The big advantage of using a climbing block is to stabilize the front wheel and put it close to the same level as the rear wheel. As an added bonus, climbing blocks can help elevate the front of your bike to allow you to work different muscles, similar to how different portions of your body are engaged when climbing. I once tried a phone book in place of a climbing block; my front wheel slipped way too much, so I consider it dangerous and would never recommend it.

Trainer mat

These rubberized mats serve two purposes. The first is that it keeps sweat and other items (as one friend admitted, sports drinks) from ruining your floor. Second, it dampens the noise from your bike and trainer. There is a third advantage as well: when riding on a higher pile carpet, it helps keep your bike stable.

Cycling computer with rear-wheel sensor

This one is optional, but a cycling computer is really useful if you’re trying to maintain a certain cadence or are working towards a speed-specific goal. I especially prefer ones that include heart rate. Some people even use power; I don’t, yet.

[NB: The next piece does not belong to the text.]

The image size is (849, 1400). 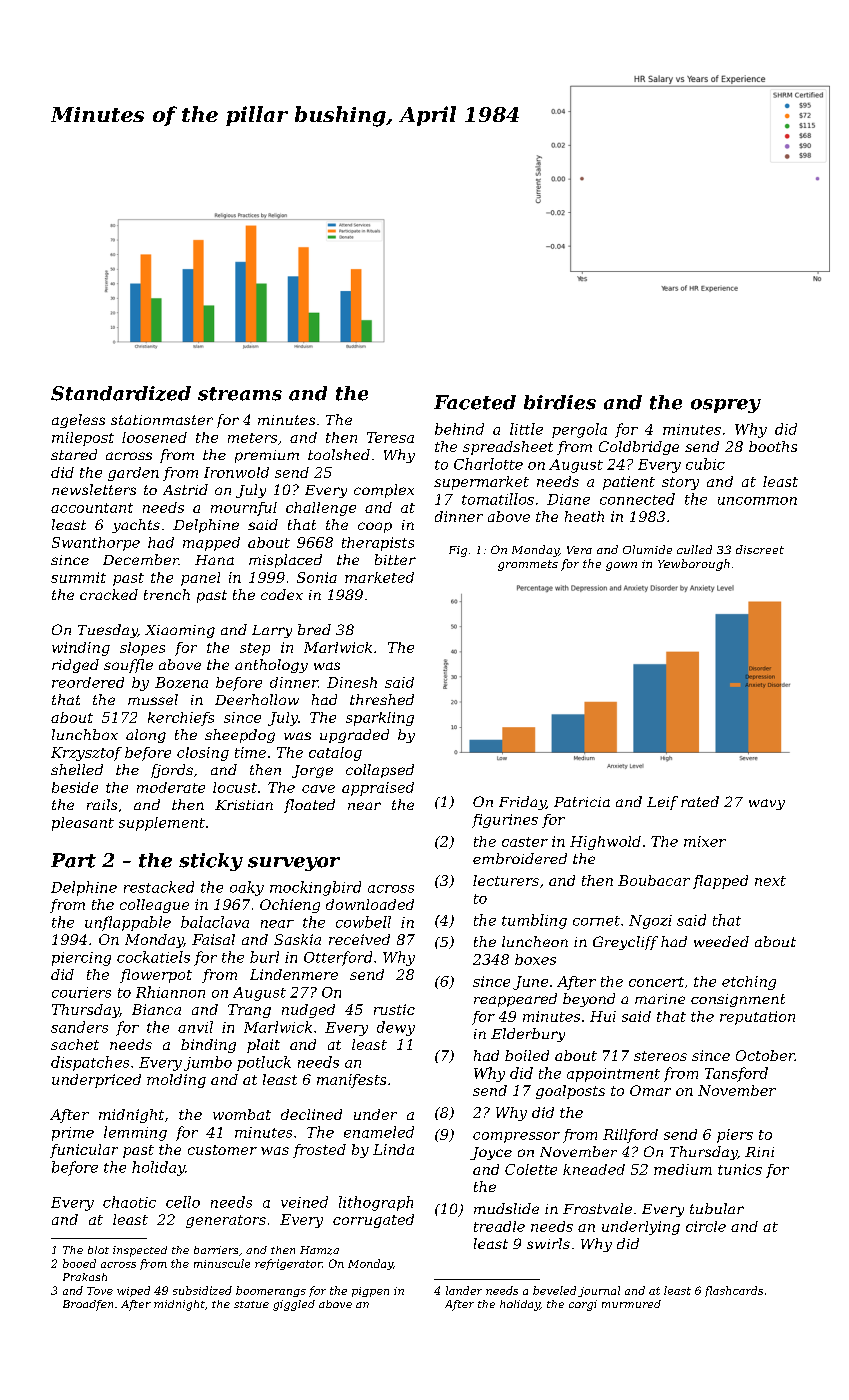 I want to click on premium, so click(x=267, y=456).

Any time you work out, you should always have water available. You will get thirsty on the trainer, so replacing fluids is absolutely critical. One good option is to include an electrolyte drink, especially if you’re riding longer than an hour.

Trainer-specific tire

Tires wear out after normal use. They also wear out on a trainer. A trainer-specific tire is really useful because it lasts much longer when pressed against the trainer’s roller. Also, they are much quieter than regular road tires. If you are changing the tire yourself, invest in a really good tire jack.

Cycling (padded) shorts

If you’re going to spend any amount of time on the trainer, you’re going to want to wear cycling shorts. When riding a trainer, you probably will spend less time out of the saddle, so the padding makes it that much more comfortable.

Cycling cap

I prefer wearing a cycling cap because it captures more of my sweat, meaning I reach less for the towel. A sweatband also works.

Music or DVDs

These really help take the edge off. I used to ride only to music, but I found it didn’t push me enough. Lately, I started using the RealRides DVDs with Robbie Ventura. The Power DVD truly motivates me and keeps me pushing hard when I need it, with the proper structure for effective intervals and really ramping up the intensity. If you’re starting off on the bike, you may find the Ride 101 especially useful, which has a lot more information about riding safely and effectively. There are other options out there as well, so the trick is to find what works to keep you motivated.

There are a lot of things to consider when starting to ride on a trainer. All of the things listed above make it so much more worthwhile, though. After riding for three years on the trainer, I’ve found what works well for me. I’m curious to hear what works for you. Or feel free to ask questions. Happy riding, and I’ll see you on the roads in spring.